Nearly 90% of web designers lean towards a “flat” design. That’s because flat designs are proficient and streamlined.

A flat design is not only simple, but it’s also easy to manage.

Complex designs are more likely to have issues with responsiveness. But a simple design will render properly across all devices and web browsers.

Easier to Consume Content

When it comes to driving conversations, you need to operate under the assumption that website visitors don’t know anything about you, your brand, products, or services.

Your web pages must have content that can educate people on what you’re offering. If you have a complicated, messy, or cluttered design, you won’t have much luck here.

Instead, your content should read like a book. Pages should be linear and straightforward, making it easy for visitors to consume.

Use a mix of text, images, and headers to get the point across. Interior landing pages on your website can have more details than the homepage.

For example, your homepage should not try to describe or explain every single product or service that you offer. But a different landing page for each category can go into greater detail.

Here’s an example from WiderFunnel:


There’s a “What We Do” menu option at the top of the screen. One of the options from that list is “Personalization.”

The screenshot above is from that personalization landing page.

Putting this on the homepage wouldn’t make sense. But for an interior page, it’s perfect. The purpose of the page is to educate users about this service.

As you continue scrolling through the page, you’ll see that the content is very engaging and easy to consume.

Easier to Consume Content

Anyone visiting this website can quickly and easily learn about this service.
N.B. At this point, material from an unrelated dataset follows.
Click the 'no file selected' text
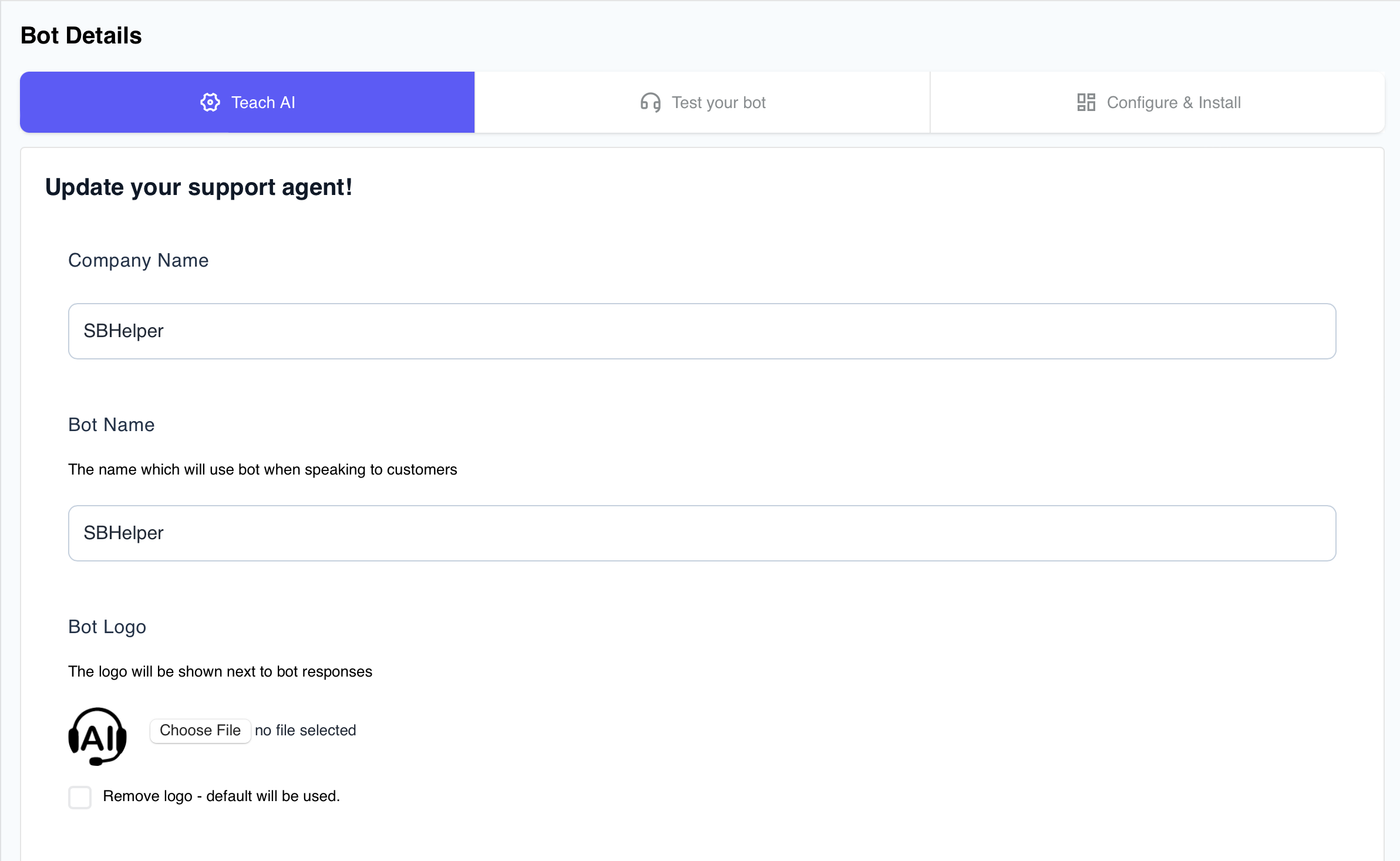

Rather than trying to clutter everything about the service into one page, it’s easier to consume if you can scroll and read it like a book.

Improved UX

A simple design means that users can easily navigate from page to page. They should be able to find whatever they’re looking for in a few clicks at most.

I’ll give you a simple example to showcase my point.

Let’s say you have an ecommerce website that sells clothing. You offer clothes for men, women, and children. From dresses and shirts to tuxedos, hats, and accessories, your shop has it all.

If someone lands on your website, that visitor must be able to locate the right category based on gender and product type within seconds. A simple design is the only way to make this possible for hundreds or thousands of items.

Consumers have other options. They won’t spend all day trying to navigate the complexity of your website. Instead, the customer will leave and find what they’re looking for elsewhere.

But if you’re able to reduce friction in the navigation process with a simple design, conversion rates will be significantly higher.

Final Thoughts

All websites need to have a simple design.

Why? Simple websites have higher conversion rates.

It doesn’t matter what type of website you have or what industry you’re in; simplicity has been proven to convert. All of the tips and best practices that I’ve outlined above explain why.

So how do you create a high-converting website? It all starts with a simple design.